* _TASK INPUTS_:
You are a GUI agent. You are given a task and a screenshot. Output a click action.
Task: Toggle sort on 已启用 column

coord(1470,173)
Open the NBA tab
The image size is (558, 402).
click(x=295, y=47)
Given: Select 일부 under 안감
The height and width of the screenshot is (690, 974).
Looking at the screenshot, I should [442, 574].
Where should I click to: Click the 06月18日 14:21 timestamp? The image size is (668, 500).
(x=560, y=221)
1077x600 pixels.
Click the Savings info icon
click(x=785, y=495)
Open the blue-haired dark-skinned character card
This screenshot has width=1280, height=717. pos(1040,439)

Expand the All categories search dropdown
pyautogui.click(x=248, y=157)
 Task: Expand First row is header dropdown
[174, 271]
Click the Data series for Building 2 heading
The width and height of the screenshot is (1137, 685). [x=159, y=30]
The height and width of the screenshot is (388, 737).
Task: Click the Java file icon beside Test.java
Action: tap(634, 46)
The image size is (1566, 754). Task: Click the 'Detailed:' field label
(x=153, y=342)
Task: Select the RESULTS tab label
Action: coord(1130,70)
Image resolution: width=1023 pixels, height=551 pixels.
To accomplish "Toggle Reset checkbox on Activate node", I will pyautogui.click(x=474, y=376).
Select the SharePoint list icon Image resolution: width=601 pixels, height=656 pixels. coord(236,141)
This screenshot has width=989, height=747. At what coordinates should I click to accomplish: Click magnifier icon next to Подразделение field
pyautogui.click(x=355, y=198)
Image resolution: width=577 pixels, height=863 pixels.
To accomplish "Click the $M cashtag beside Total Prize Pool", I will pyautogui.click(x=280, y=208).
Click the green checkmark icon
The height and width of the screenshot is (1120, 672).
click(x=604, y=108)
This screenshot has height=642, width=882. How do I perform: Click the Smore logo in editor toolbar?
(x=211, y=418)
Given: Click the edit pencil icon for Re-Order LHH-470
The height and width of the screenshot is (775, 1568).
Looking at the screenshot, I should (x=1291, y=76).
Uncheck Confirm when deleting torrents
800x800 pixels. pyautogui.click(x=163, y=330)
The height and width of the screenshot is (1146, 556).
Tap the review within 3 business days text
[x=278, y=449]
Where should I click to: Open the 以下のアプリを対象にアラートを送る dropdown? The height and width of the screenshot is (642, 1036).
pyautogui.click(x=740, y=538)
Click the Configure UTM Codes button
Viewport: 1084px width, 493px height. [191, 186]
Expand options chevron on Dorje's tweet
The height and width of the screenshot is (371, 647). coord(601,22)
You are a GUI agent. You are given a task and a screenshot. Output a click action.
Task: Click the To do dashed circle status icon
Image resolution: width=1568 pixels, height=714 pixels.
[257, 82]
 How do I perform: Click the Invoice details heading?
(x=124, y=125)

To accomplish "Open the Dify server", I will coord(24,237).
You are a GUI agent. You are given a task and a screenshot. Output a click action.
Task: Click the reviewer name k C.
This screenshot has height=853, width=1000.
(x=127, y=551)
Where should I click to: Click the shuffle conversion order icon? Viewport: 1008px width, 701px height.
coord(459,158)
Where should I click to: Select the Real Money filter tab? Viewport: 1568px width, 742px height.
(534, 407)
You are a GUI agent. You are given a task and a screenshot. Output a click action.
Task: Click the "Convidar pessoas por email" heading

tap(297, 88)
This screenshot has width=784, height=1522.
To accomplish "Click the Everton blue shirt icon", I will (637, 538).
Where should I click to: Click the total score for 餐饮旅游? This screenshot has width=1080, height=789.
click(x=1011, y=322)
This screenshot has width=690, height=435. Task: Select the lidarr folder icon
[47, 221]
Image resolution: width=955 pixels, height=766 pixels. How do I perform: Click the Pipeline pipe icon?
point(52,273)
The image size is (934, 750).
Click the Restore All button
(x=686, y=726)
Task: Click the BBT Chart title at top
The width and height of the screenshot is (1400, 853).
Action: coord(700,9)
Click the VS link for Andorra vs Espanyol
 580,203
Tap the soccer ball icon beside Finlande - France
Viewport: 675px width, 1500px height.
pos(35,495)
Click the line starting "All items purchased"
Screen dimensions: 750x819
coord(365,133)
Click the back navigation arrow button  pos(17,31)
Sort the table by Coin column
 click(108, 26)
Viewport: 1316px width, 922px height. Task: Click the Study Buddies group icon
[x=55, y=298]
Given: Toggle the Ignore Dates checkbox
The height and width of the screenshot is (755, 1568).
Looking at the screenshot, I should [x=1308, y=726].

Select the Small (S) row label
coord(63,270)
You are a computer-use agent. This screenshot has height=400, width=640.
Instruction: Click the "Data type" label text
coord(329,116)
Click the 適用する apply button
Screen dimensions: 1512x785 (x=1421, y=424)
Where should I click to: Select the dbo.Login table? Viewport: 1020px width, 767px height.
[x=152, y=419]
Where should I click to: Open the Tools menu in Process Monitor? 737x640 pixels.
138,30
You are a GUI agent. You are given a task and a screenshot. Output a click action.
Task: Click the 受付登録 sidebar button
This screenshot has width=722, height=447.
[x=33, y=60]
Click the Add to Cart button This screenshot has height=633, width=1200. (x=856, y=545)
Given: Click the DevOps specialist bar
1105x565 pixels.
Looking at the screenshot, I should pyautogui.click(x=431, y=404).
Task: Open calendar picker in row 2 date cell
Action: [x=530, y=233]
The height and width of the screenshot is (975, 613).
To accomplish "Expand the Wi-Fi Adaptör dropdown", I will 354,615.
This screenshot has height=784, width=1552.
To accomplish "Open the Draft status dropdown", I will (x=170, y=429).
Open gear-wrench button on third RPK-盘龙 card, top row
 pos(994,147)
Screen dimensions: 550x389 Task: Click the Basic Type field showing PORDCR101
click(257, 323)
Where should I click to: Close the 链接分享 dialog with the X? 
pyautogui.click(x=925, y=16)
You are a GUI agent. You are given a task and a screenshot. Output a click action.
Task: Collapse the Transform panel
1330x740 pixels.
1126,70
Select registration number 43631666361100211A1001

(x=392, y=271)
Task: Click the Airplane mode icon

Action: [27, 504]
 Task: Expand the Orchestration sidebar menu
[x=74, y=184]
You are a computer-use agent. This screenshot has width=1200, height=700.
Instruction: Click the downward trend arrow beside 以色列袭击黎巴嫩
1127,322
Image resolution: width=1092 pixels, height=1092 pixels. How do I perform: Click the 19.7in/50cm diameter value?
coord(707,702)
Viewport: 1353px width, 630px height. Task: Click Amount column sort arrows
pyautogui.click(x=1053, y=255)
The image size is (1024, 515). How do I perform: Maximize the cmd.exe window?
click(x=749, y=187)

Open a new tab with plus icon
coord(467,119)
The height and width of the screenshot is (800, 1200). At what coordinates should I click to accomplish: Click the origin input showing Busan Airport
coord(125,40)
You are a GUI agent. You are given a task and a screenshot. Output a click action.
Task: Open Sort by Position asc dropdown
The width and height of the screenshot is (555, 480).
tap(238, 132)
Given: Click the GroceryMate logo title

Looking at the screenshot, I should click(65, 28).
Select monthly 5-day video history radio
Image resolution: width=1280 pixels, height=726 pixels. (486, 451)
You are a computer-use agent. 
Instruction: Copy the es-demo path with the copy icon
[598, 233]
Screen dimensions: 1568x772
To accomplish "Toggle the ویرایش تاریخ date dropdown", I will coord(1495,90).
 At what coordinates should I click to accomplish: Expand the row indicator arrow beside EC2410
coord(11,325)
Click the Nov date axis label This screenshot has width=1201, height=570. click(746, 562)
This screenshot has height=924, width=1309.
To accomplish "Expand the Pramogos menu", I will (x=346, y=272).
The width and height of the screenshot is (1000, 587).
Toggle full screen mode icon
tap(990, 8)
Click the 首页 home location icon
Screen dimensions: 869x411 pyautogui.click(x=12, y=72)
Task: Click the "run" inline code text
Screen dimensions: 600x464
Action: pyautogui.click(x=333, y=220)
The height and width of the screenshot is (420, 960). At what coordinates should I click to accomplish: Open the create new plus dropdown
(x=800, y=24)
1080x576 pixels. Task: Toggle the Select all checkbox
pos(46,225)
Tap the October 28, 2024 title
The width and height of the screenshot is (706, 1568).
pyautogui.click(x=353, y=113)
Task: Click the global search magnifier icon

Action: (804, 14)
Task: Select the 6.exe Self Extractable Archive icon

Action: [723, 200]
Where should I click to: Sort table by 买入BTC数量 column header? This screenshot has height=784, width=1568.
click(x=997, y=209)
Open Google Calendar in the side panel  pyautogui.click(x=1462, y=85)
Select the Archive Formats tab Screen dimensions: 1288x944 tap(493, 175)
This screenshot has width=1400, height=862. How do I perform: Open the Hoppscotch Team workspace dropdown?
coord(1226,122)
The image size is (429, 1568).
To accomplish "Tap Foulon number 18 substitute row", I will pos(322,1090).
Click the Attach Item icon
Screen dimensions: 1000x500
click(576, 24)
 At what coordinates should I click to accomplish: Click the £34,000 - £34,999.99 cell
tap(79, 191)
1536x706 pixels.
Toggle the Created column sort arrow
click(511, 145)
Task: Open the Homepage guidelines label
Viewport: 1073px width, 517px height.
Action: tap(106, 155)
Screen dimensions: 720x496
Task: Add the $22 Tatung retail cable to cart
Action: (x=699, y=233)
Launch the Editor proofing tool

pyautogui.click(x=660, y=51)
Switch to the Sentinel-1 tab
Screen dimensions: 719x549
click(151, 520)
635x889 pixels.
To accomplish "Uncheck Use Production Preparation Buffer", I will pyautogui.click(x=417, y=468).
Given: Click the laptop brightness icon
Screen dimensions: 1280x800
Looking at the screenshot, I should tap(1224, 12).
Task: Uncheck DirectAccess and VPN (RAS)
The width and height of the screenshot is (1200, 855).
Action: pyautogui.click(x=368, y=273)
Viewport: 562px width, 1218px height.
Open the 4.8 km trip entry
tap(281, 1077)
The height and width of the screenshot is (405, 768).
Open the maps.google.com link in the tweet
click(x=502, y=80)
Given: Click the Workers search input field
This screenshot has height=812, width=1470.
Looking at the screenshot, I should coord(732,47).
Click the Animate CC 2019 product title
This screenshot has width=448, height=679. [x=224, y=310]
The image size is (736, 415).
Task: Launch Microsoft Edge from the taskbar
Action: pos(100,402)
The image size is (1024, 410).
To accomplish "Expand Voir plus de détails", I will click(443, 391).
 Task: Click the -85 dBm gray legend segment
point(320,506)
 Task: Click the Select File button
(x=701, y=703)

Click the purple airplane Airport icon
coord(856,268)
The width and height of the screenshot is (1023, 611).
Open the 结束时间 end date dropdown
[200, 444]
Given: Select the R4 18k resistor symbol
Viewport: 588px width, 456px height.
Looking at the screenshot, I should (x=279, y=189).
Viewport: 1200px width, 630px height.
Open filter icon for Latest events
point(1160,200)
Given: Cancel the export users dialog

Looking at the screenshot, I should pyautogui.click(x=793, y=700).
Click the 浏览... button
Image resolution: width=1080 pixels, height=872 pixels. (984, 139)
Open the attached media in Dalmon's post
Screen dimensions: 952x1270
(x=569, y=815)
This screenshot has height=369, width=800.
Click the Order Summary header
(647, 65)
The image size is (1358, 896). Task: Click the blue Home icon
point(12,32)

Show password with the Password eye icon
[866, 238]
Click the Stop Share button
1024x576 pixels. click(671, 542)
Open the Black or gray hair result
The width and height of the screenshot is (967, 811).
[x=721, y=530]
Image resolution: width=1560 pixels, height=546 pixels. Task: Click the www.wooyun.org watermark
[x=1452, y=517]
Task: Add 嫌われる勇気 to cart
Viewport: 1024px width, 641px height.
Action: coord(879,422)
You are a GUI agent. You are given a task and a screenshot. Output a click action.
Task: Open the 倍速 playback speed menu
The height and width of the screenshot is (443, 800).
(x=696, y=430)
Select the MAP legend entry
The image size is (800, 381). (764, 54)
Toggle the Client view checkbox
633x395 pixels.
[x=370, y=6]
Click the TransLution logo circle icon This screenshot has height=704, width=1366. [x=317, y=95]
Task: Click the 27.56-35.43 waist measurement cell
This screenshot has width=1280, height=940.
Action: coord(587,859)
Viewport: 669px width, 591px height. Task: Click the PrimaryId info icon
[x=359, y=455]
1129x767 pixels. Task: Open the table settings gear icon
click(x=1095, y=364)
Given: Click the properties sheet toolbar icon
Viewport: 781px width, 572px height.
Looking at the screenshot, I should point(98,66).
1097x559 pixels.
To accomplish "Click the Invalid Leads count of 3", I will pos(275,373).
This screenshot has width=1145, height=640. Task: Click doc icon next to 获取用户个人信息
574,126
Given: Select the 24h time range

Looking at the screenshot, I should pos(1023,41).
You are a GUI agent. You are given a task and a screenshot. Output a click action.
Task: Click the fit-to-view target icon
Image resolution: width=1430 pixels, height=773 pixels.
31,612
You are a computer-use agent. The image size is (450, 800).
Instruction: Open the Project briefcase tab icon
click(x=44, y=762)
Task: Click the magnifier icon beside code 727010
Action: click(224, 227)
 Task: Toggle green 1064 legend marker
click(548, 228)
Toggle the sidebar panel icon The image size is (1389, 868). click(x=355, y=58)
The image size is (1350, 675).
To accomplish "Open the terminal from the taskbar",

* _WHAT YOU NEED TO DO_:
Give an exact copy of the lines above from the line with "Select the Archive" up to and including the line with "Task: Open the Homepage guidelines label", and leave everything else out.

* _ANSWER BOX_:
Select the Archive Formats tab Screen dimensions: 1288x944 tap(493, 175)
This screenshot has width=1400, height=862. How do I perform: Open the Hoppscotch Team workspace dropdown?
coord(1226,122)
The image size is (429, 1568).
To accomplish "Tap Foulon number 18 substitute row", I will pos(322,1090).
Click the Attach Item icon
Screen dimensions: 1000x500
click(576, 24)
 At what coordinates should I click to accomplish: Click the £34,000 - £34,999.99 cell
tap(79, 191)
1536x706 pixels.
Toggle the Created column sort arrow
click(511, 145)
Task: Open the Homepage guidelines label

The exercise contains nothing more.